> [Exercise instructions]
Return exactly the lines from the one containing "How do I perform: Open" through the last line of the records below, both included, and leave out any pictures.

> [Data extracts]
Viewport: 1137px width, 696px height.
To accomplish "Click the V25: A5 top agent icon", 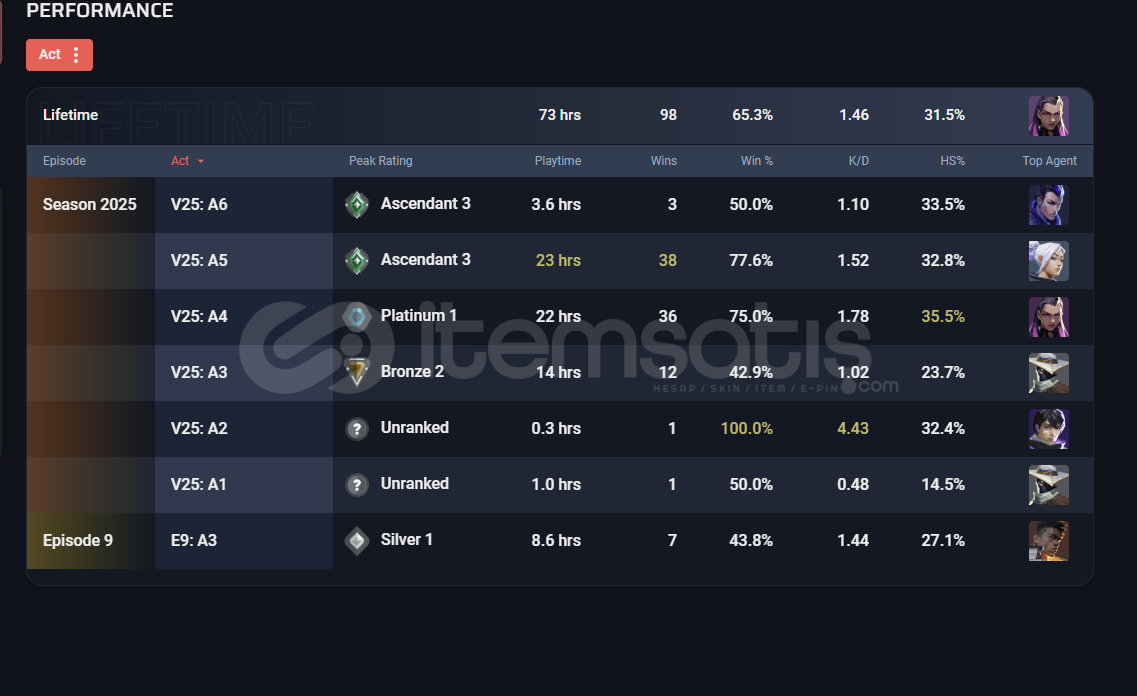I will [x=1048, y=261].
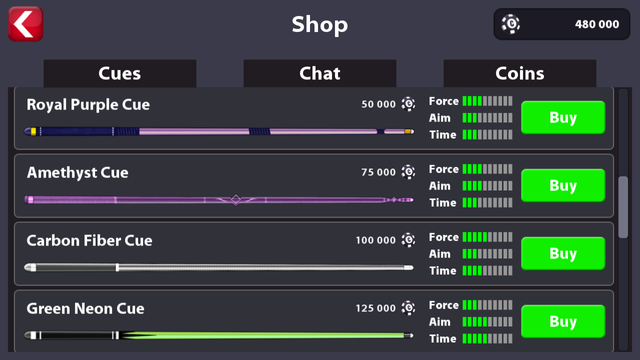Switch to the Chat tab

[x=320, y=73]
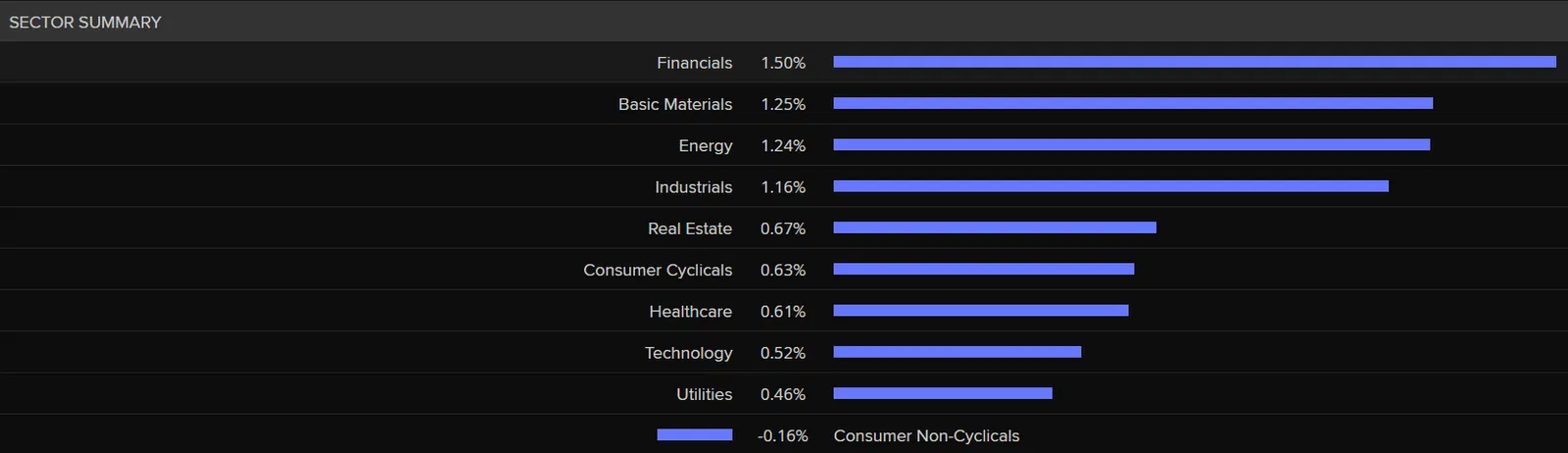Open the Financials sector link

point(694,63)
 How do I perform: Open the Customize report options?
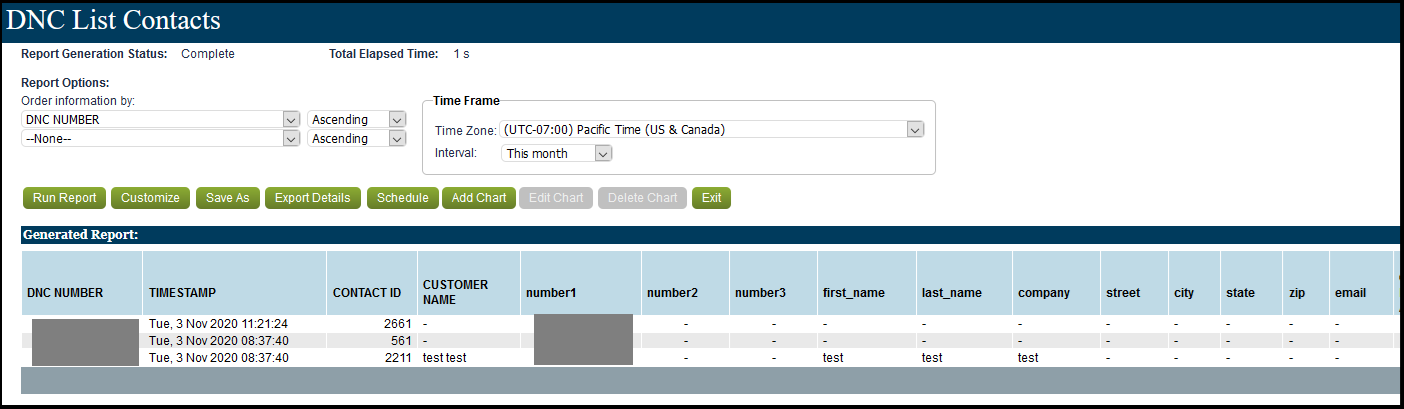[150, 198]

> [Expected output]
 How do I perform: Open the Customize report options?
[150, 198]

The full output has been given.